• [PROVIDED DATA]
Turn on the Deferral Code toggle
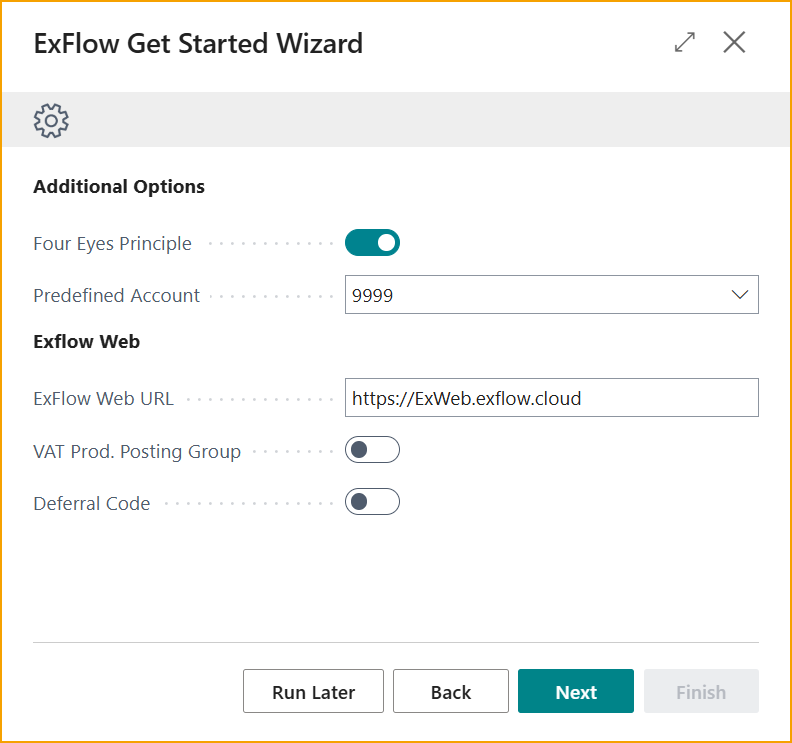 372,502
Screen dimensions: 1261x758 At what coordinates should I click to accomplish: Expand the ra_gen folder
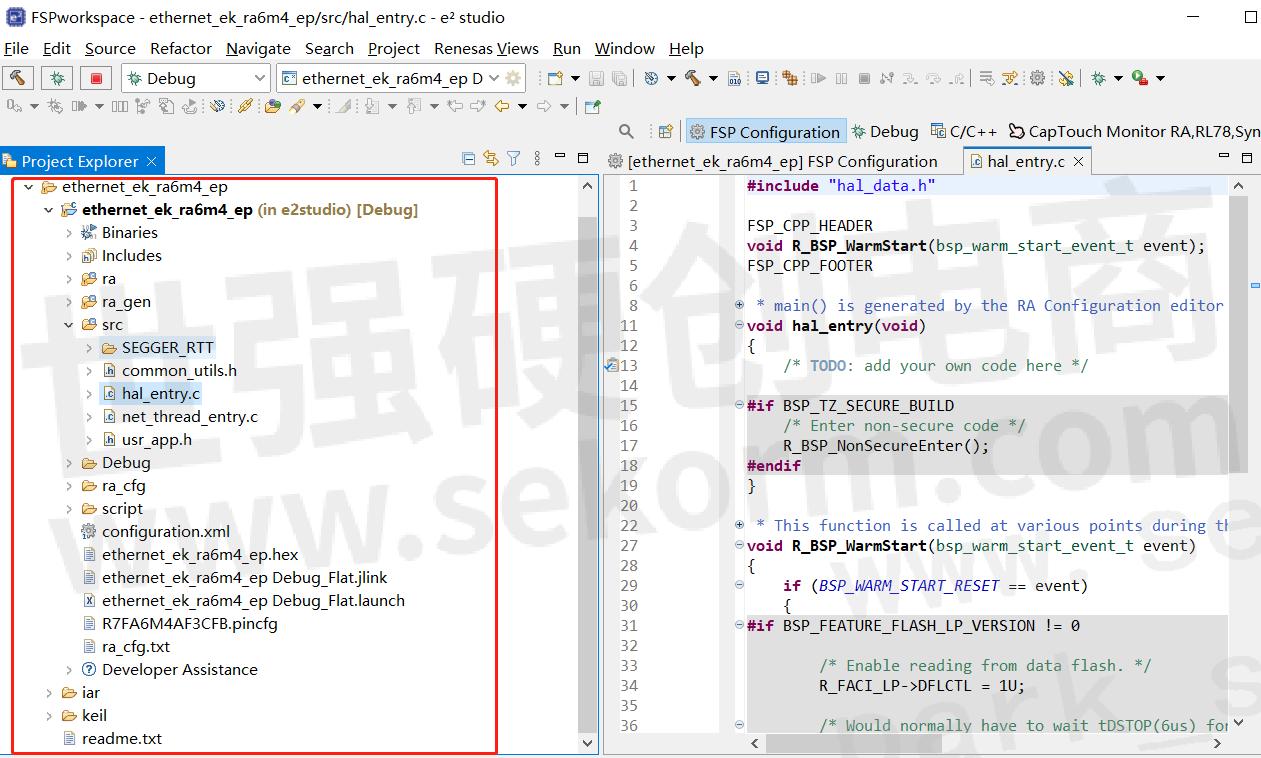click(x=69, y=302)
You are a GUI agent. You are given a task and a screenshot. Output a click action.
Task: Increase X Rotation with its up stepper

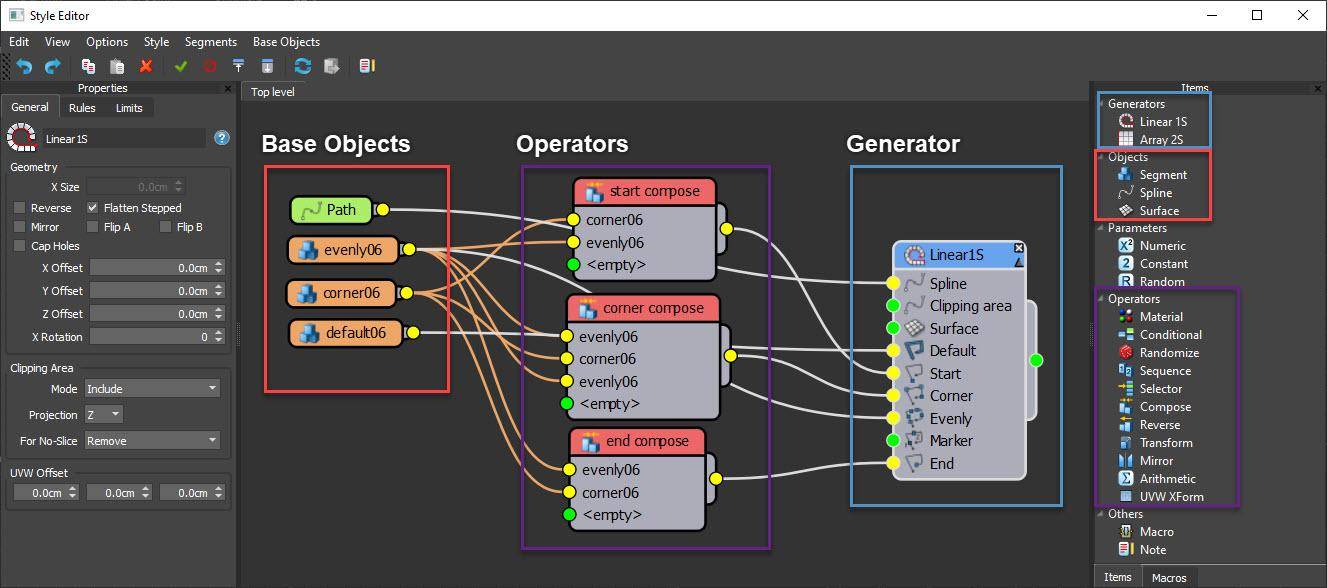tap(218, 333)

• [PROBLEM TO SOLVE]
Everything in the entries above should be printed again exactly, apart from the pictures.

• [ANSWER]
Turn on the Deferral Code toggle
 372,502
Screen dimensions: 1261x758 At what coordinates should I click to accomplish: Expand the ra_gen folder
click(x=69, y=302)
You are a GUI agent. You are given a task and a screenshot. Output a click action.
Task: Increase X Rotation with its up stepper

tap(218, 333)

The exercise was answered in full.